● About this task: From the entries below, return only the lines starting at the one that contains "This screenshot has width=1085, height=584." and ending at the one that contains "Task: Click the Policy Override help icon", exactly as they stand.

● Provided data:
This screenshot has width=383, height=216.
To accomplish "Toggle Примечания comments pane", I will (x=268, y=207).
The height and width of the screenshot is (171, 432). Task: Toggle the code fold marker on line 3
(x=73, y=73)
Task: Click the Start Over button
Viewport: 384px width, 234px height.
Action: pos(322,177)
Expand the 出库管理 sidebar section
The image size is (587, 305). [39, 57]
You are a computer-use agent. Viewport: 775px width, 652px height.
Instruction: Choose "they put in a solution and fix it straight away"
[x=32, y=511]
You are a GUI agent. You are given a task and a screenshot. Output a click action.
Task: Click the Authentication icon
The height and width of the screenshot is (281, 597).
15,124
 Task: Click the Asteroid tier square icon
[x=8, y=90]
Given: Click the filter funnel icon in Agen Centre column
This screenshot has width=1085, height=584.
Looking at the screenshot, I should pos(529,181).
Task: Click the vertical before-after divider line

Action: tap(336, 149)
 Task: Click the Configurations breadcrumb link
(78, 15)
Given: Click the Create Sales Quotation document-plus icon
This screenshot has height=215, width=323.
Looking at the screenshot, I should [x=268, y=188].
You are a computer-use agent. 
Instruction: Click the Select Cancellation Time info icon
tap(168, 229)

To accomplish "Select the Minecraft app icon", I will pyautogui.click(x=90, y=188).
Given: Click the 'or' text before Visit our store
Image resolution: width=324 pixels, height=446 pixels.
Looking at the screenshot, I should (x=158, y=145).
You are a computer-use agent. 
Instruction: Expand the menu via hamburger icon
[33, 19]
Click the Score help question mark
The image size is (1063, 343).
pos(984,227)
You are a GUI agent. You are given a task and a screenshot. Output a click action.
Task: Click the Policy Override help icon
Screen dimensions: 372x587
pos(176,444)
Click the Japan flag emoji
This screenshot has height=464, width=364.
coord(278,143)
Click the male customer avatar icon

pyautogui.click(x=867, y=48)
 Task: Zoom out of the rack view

● Reply:
This screenshot has width=1085, height=584.
Looking at the screenshot, I should pos(529,181).
Task: Click the vertical before-after divider line

Action: tap(336, 149)
 Task: Click the Configurations breadcrumb link
(78, 15)
Given: Click the Create Sales Quotation document-plus icon
This screenshot has height=215, width=323.
Looking at the screenshot, I should [x=268, y=188].
You are a computer-use agent. 
Instruction: Click the Select Cancellation Time info icon
tap(168, 229)

To accomplish "Select the Minecraft app icon", I will pyautogui.click(x=90, y=188).
Given: Click the 'or' text before Visit our store
Image resolution: width=324 pixels, height=446 pixels.
Looking at the screenshot, I should (x=158, y=145).
You are a computer-use agent. 
Instruction: Expand the menu via hamburger icon
[33, 19]
Click the Score help question mark
The image size is (1063, 343).
pos(984,227)
You are a GUI agent. You are given a task and a screenshot. Output a click action.
Task: Click the Policy Override help icon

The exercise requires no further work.